Cloudflare announced the new ability to create tunnels in just three steps, right from the dashboard. This made making new tunnels go from a process that could take you ~15-30 minutes to fully configure and understand, to something that you could do in less than 5 minutes, and get a fully set up, running as a service, production ready tunnel.
What are Cloudflare Tunnels
Cloudflare Tunnels can be used to expose internal services using outbound only connections. Think Ngrok tunnels. Cloudflare Tunnels can be used to proxy normal http/https connections, ssh/vnc, as well as more advanced things like arbitrary TCP, with some more restrictions.
The advantage of using Cloudflare Tunnels is not having to open any ports on your web server, no need for anything like IP Restrictions, Origin Cert checking, etc. Cloudflare Tunnels also use http/2 to connect to Cloudflare's Edge (soon http3/quic), whereas normally Cloudflare will only connect to an origin over http/1.1 (except for gRPC).
This guide will focus on setting up a tunnel for a normal web server over http. It's important to remember that since the tunnel is acting as a proxy for traffic, the web server (or whatever you are exposing via the tunnel) will see all incoming traffic as localhost. You will need to grab the real user's IP from a header (CF-Connecting-IP - normal cdn things) but also not rely on restricting any resources to localhost.

******

> [WRITTEN INSTRUCTION 1] In the Cloudflare Tunnels text, what protocol do the tunnels use to connect to Cloudflare's Edge?
> [WRITTEN INSTRUCTION 2] Reproduce a passage of the Cloudflare Tunnels text word for word. Begin at the words "This guide will" and stop after the words "resources to localhost.".
Rely only on the Cloudflare Tunnels text for what comes next.

> [ROWS]
******

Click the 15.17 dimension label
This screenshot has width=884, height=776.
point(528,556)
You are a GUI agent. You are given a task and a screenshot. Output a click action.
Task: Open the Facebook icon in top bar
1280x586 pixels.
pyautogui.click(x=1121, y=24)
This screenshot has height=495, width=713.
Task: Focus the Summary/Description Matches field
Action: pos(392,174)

******

> [TASK SOLUTION 1] They use http/2.

> [TASK SOLUTION 2]
This guide will focus on setting up a tunnel for a normal web server over http. It's important to remember that since the tunnel is acting as a proxy for traffic, the web server (or whatever you are exposing via the tunnel) will see all incoming traffic as localhost. You will need to grab the real user's IP from a header (CF-Connecting-IP - normal cdn things) but also not rely on restricting any resources to localhost.